Wellensittiche haben immer Milben
Ein Wellensittich kratzt sich Diese Aussage entspricht nicht in jedem Fall der Wahrheit, in manchen aber doch. Um dies zu verstehen, müssen wir ein wenig ins Detail gehen. Die heimischen Wildvögel sowie die wilden Verwandten unserer Heimvögel leben draußen meist in einem Gleichgewicht mit Parasiten, darunter auch Milben. Gesunde Vögel kommen damit in aller Regel zurecht, sofern die Parasiten nicht in extrem hoher Anzahl auftreten. Daran ist Parasiten aber für gewöhnlich nicht gelegen. Sie sind darauf angewiesen, dass ihr Wirtsorganismus möglichst lange überlebt, um ihnen selbst eine Lebensgrundlage zu bieten. Deshalb töten Parasiten ihre Wirte normalerweise nicht.

Für in Menschenobhut gehaltene Vögel gilt, dass insbesondere jene Tiere, die im Haus gehalten werden, nicht allzu oft mit Milben in Kontakt kommen. Lediglich wenn Milben beispielsweise mit Ästen ins Haus eingeschleppt werden (zum Beispiel Rote Vogelmilben) oder wenn infizierte Vögel neu in den Bestand kommen (beispielsweise mit Räudemilben infizierte Individuen), kann es zu einer Ansteckung kommen. In Außenvolieren lebende Heimvögel sind in aller Regel nicht hermetisch von Wildvögeln getrennt, die theoretisch Milben auf sie übertragen könnten. Und auch Blutsauger wie die Rote Vogelmilbe können von umliegenden Sträuchern und Bäumen in Außenvolieren krabbeln.

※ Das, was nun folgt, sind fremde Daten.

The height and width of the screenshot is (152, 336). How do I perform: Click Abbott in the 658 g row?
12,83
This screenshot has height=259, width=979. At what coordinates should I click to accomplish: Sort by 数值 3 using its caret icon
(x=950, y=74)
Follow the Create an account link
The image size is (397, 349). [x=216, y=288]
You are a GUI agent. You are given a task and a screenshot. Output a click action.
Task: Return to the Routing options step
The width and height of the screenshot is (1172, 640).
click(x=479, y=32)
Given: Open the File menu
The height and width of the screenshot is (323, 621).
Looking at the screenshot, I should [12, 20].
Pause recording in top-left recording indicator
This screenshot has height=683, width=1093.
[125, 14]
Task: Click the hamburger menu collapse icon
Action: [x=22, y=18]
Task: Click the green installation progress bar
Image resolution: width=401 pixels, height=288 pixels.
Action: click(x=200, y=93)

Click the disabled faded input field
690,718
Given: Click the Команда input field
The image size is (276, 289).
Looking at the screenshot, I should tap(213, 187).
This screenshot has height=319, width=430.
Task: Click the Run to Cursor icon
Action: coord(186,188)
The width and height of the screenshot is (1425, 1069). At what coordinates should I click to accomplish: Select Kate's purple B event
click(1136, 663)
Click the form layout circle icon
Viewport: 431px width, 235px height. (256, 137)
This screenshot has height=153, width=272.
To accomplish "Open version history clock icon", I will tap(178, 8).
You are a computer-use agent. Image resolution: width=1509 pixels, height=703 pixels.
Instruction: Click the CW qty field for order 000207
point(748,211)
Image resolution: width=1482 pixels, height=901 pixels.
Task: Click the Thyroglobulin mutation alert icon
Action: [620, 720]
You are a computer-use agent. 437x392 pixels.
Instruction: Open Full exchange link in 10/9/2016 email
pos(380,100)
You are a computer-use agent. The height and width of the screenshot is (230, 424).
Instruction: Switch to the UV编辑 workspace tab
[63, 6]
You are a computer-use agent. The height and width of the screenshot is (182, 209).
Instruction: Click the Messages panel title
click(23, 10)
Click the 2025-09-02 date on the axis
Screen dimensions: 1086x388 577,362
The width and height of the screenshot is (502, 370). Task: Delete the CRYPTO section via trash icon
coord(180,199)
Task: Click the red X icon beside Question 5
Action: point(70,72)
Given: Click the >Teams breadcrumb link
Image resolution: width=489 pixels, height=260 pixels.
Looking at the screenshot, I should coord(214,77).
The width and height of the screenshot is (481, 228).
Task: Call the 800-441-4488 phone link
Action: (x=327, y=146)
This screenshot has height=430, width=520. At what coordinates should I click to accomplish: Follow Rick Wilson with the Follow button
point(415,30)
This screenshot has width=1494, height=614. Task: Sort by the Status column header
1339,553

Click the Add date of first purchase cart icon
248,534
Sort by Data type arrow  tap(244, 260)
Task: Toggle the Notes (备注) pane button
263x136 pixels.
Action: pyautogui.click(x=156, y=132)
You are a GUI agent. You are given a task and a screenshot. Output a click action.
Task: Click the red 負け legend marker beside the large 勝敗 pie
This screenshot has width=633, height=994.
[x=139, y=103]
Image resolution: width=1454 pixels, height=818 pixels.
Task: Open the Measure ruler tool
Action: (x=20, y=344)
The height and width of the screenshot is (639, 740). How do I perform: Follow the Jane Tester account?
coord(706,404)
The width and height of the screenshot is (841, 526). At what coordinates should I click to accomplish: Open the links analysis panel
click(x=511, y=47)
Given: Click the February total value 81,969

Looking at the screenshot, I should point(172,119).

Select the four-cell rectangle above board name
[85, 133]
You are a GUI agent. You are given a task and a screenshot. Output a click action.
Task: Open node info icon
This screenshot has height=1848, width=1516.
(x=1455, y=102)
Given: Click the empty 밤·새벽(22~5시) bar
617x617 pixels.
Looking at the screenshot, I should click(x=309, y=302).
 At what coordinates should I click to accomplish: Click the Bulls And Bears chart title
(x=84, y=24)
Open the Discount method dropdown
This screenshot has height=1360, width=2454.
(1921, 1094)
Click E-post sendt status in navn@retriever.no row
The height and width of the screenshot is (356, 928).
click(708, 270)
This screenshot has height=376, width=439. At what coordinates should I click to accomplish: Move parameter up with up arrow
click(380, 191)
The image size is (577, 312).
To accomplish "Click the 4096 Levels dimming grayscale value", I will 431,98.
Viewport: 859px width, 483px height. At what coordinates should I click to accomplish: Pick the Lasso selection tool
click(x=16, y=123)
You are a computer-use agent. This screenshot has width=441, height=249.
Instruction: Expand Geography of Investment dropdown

Es ist somit nicht die Regel, dass Vögel Milben haben. Wenn sie jedoch von diesen Parasiten besiedelt werden, dann sind die betroffenen Vögel in vielen Fällen gewissermaßen krank. Denn die meisten Parasiten – Blutsauger wie die Rote Vogelmilbe einmal ausgenommen – können sich vor allem dann besonders stark auf Vögeln vermehren, wenn deren Organismus geschwächt ist. Dies ist häufig dann der Fall, wenn die Tiere an einer anderen Erkrankung leiden oder durch massiven Stress negativ beeinflusst wurden.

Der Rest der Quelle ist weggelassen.